There is a shortage of GPUs as the demand for generative AI, which is often trained and run on GPUs, grows. The best performing Nvidia chips are IS reported sold until 2024. The CEO of chipmaker TSMC was less optimistic recently, suggests that the shortage of GPUs from Nvidia – as well as from Nvidia’s rivals – could extend to 2025.
To reduce their reliance on GPUs, companies that can afford them (that is, the tech giants) are developing – and in some cases making available to customers – custom-tailored for manufacturing, – repeat and create AI models. One of the companies is Amazon, which today at the annual re:Invent conference revealed its latest generation of chips for model training and inferencing (ie running trained models).
The first of the two, AWS Trainium2, is designed to deliver up to 4x better performance and 2x better energy efficiency than the first-generation Trainium, which was unveiled in December 2020, Amazon said. Set to run on EC Trn2 instances in clusters of 16 chips in the AWS cloud, Tranium2 can scale up to 100,000 chips in AWS’ EC2 UltraCluster product.
The 100,000 Trainium chips deliver 65 exaflops of computing, Amazon says – that works out to 650 teraflops per chip. (“Exaflops” and “teraflops” measure how many computing operations per second a chip can perform.) There are likely complicating factors that make that back-of-the-napkin math unnecessary. very accurate.
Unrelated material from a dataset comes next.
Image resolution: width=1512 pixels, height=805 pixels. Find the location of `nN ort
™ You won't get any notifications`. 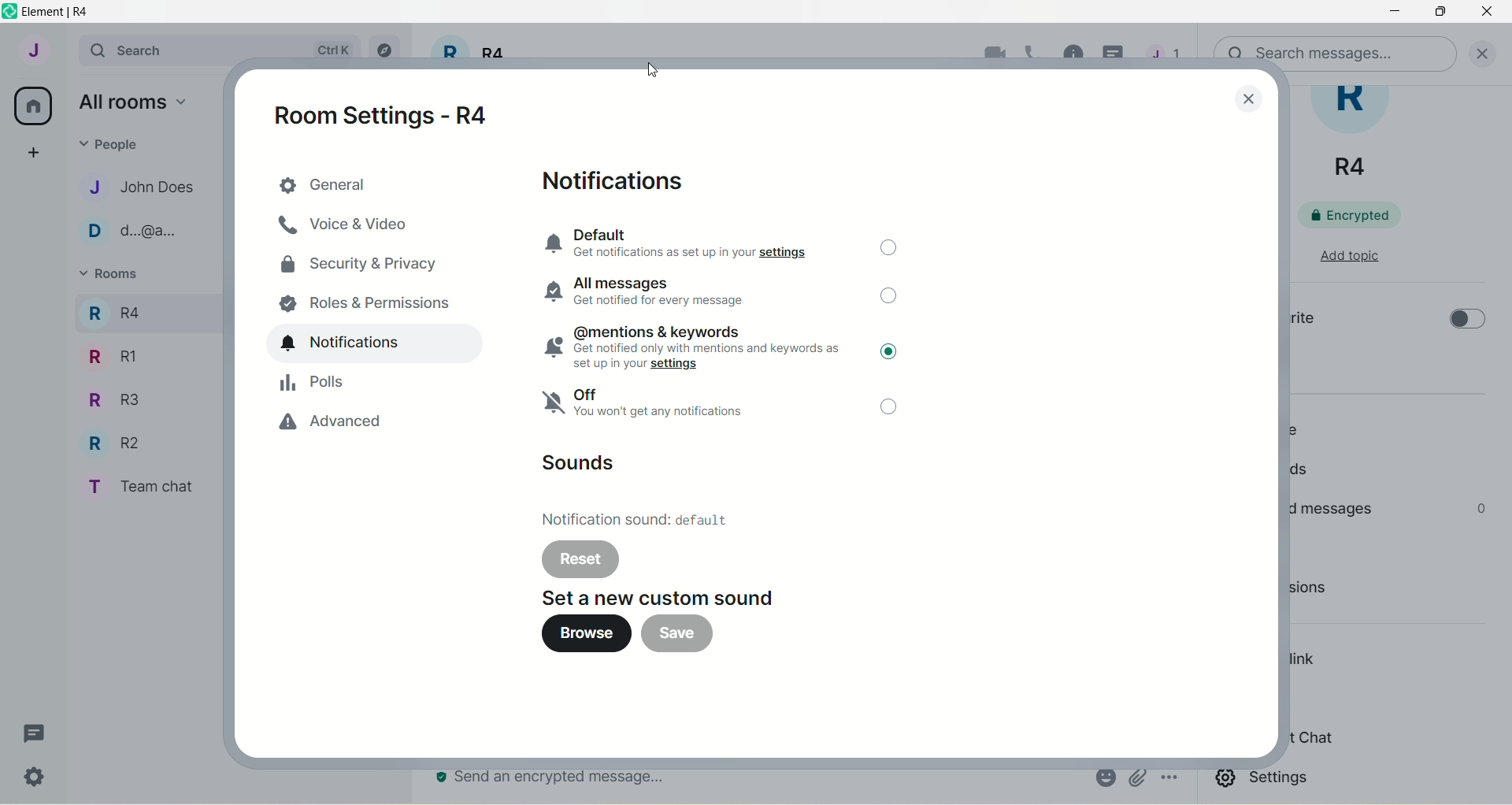

nN ort
™ You won't get any notifications is located at coordinates (657, 408).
But if a Tranium2 chip can actually deliver ~200 teraflops of performance, that puts it GOOD beyond the capacity of Google’s custom AI training chips around 2017.
Amazon says a cluster of 100,000 Trainium chips can train a 300-billion-parameter AI large-scale language model in weeks versus months. (“Parameters” are the parts of a model that are learned from training data and essentially define the model’s skill at a problem, such as generating text or code.) That’s about 1.75 times the size of OpenAI’s GPT-3, the text follows. -creating GPT-4.
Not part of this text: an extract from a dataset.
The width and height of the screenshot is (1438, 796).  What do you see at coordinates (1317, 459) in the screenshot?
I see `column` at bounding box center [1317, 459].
“Silicon underpins every customer job, making it a critical area of innovation for AWS,” AWS compute and networking VP David Brown said in a press release. “(W)ith the surge of interest in generative AI, Tranium2 will help customers train their ML models faster, at lower cost, and with better energy efficiency.”
Amazon did not say when Trainium2 instances will be available to AWS customers who can save “over the next year.” Make sure we keep an eye out for more information.
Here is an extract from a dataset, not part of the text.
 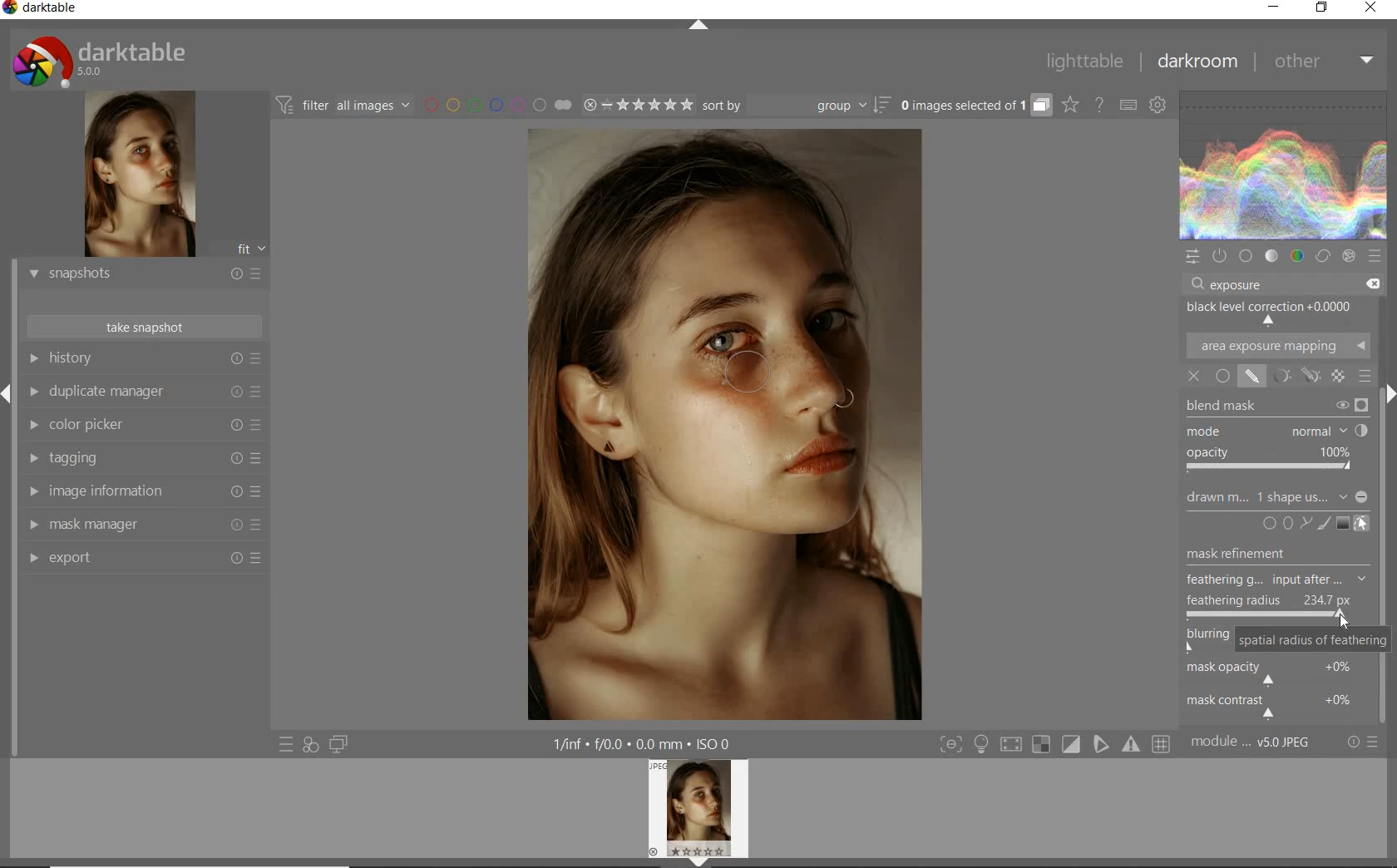 I want to click on other display information, so click(x=645, y=743).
The second chip that Amazon announced this morning, the Based on the arm Graviton4, intended for inferencing. The fourth generation of Amazon’s Graviton chip family (as indicated by the “4” added to “Graviton”), it differs from Amazon’s other inferencing chip, Inferentia.
Amazon claims that Graviton4 provides up to 30% better computing performance, 50% more cores and 75% more memory bandwidth than a previous generation Graviton processor, Graviton3 (but not the latest Graviton3E), running on Amazon EC2. In another upgrade from Graviton3, all of Graviton4’s physical hardware interfaces are “encrypted,” Amazon says — better capturing AI training workloads and data for customers with increased encryption requirements. (We’ve asked Amazon what “encrypted” means, exactly, and we’ll update this piece once we hear back.)
“The Graviton4 marks the fourth generation we’ve delivered in just five years and is the most powerful and energy-efficient chip we’ve ever built for a wide range of workloads,” Brown continued in a statement. “By focusing our chip designs on the real workloads that matter to customers, we can deliver the most advanced cloud infrastructure to them.”
Graviton4 is available on Amazon EC2 R8g instances, available in preview today with general availability planned in the coming months.